Она протянула мне развёрнутый лист школьной тетради, на котором ещё не установившимся юношеским почерком был написан мой ответ.

Я тогда учился в школе и считал себя центром мироздания. Всё остальное человечество я делил на две категории: достойных занимать место под солнцем рядом со мной и недостойных этой чести. Человек, интересовавшийся своей родословной, был вне категорий. Он казался мне странным и психически неполноценным. Ведь такой исследователь должен встречаться с родственниками, расспрашивать их и выслушивать долгие, скучные истории старых трепачей, которые могли говорить о себе целыми днями. Лия делала это по доброй воле. Значит, у нее было время, следовательно она нигде не работала и вела праздный образ жизни. То есть она бесилась с жиру, а стало быть, у нее был жир!

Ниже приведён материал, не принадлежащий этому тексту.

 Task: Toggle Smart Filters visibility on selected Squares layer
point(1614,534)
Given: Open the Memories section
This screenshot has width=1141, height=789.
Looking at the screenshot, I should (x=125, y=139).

К такому логическому выводу я пришел, когда имел очень смутное понятие о генеалогии. В Советском Союзе её не считали лженаукой и не осуждали как кибернетику и теорию относительности, но в почёте она тоже не была. Этот скептицизм я полностью разделял. Поэтому я и причислил Лию к людям по меньшей мере странным. Осуждая паразитический образ жизни своей троюродной сестры, я всё же не хотел терять с ней связь. Как-никак она жила в Америке… Нет, нет, я совсем не преклонялся перед Западом и не стремился в общество потребления, но ведь как знать…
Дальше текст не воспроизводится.